■ **Exercise objective**
Turn every line of the records below into a numbered list, one line per entry, and leave out the blank lines.

■ **Dataset extract**
## start

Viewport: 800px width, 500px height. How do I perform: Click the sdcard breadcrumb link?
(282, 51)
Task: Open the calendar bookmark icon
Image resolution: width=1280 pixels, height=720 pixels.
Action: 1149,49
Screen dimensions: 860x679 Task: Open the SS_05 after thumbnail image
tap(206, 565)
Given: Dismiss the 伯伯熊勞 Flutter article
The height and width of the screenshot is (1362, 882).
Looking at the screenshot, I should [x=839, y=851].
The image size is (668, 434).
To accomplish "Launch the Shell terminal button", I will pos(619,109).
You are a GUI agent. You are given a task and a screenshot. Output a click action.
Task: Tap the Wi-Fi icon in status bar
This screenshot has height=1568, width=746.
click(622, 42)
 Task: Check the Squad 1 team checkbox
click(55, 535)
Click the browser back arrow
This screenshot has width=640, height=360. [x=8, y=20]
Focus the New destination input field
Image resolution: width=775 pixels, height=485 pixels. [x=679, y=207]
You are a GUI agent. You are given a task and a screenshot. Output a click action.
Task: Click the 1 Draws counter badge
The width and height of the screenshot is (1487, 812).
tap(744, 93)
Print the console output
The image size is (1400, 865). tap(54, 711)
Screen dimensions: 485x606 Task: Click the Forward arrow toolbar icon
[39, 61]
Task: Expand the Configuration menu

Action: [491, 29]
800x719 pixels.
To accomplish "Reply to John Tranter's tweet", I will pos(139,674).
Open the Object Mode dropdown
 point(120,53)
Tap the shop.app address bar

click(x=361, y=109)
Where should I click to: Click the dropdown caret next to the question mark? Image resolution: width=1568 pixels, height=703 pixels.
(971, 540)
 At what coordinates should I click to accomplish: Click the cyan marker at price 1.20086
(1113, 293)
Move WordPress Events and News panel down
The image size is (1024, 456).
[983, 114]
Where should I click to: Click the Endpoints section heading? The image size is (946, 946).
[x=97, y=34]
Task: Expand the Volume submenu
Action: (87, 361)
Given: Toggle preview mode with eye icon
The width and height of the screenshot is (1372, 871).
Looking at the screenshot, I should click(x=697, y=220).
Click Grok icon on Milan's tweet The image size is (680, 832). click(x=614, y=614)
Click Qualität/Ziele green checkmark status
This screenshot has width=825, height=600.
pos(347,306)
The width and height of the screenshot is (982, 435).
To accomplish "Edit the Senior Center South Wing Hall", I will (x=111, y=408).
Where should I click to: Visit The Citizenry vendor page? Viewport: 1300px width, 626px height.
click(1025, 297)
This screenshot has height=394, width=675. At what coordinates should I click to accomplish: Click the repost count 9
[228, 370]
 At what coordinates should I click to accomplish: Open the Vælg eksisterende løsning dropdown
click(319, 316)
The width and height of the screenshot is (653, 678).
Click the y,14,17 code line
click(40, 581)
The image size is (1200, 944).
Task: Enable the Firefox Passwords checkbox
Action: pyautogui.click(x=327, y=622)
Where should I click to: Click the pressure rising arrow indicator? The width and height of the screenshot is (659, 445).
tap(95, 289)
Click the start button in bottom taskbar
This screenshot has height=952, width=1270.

## end

■ **Written response**
1. Viewport: 800px width, 500px height. How do I perform: Click the sdcard breadcrumb link?
2. (282, 51)
3. Task: Open the calendar bookmark icon
4. Image resolution: width=1280 pixels, height=720 pixels.
5. Action: 1149,49
6. Screen dimensions: 860x679 Task: Open the SS_05 after thumbnail image
7. tap(206, 565)
8. Given: Dismiss the 伯伯熊勞 Flutter article
9. The height and width of the screenshot is (1362, 882).
10. Looking at the screenshot, I should [x=839, y=851].
11. The image size is (668, 434).
12. To accomplish "Launch the Shell terminal button", I will pos(619,109).
13. You are a GUI agent. You are given a task and a screenshot. Output a click action.
14. Task: Tap the Wi-Fi icon in status bar
15. This screenshot has height=1568, width=746.
16. click(622, 42)
17.  Task: Check the Squad 1 team checkbox
18. click(55, 535)
19. Click the browser back arrow
20. This screenshot has width=640, height=360. [x=8, y=20]
21. Focus the New destination input field
22. Image resolution: width=775 pixels, height=485 pixels. [x=679, y=207]
23. You are a GUI agent. You are given a task and a screenshot. Output a click action.
24. Task: Click the 1 Draws counter badge
25. The width and height of the screenshot is (1487, 812).
26. tap(744, 93)
27. Print the console output
28. The image size is (1400, 865). tap(54, 711)
29. Screen dimensions: 485x606 Task: Click the Forward arrow toolbar icon
30. [39, 61]
31. Task: Expand the Configuration menu
32. Action: [491, 29]
33. 800x719 pixels.
34. To accomplish "Reply to John Tranter's tweet", I will pos(139,674).
35. Open the Object Mode dropdown
36.  point(120,53)
37. Tap the shop.app address bar
38. click(x=361, y=109)
39. Where should I click to: Click the dropdown caret next to the question mark? Image resolution: width=1568 pixels, height=703 pixels.
40. (971, 540)
41.  At what coordinates should I click to accomplish: Click the cyan marker at price 1.20086
42. (1113, 293)
43. Move WordPress Events and News panel down
44. The image size is (1024, 456).
45. [983, 114]
46. Where should I click to: Click the Endpoints section heading? The image size is (946, 946).
47. [x=97, y=34]
48. Task: Expand the Volume submenu
49. Action: (87, 361)
50. Given: Toggle preview mode with eye icon
51. The width and height of the screenshot is (1372, 871).
52. Looking at the screenshot, I should click(x=697, y=220).
53. Click Grok icon on Milan's tweet The image size is (680, 832). click(x=614, y=614)
54. Click Qualität/Ziele green checkmark status
55. This screenshot has width=825, height=600.
56. pos(347,306)
57. The width and height of the screenshot is (982, 435).
58. To accomplish "Edit the Senior Center South Wing Hall", I will (x=111, y=408).
59. Where should I click to: Visit The Citizenry vendor page? Viewport: 1300px width, 626px height.
60. click(1025, 297)
61. This screenshot has height=394, width=675. At what coordinates should I click to accomplish: Click the repost count 9
62. [228, 370]
63.  At what coordinates should I click to accomplish: Open the Vælg eksisterende løsning dropdown
64. click(319, 316)
65. The width and height of the screenshot is (653, 678).
66. Click the y,14,17 code line
67. click(40, 581)
68. The image size is (1200, 944).
69. Task: Enable the Firefox Passwords checkbox
70. Action: pyautogui.click(x=327, y=622)
71. Where should I click to: Click the pressure rising arrow indicator? The width and height of the screenshot is (659, 445).
72. tap(95, 289)
73. Click the start button in bottom taskbar
74. This screenshot has height=952, width=1270.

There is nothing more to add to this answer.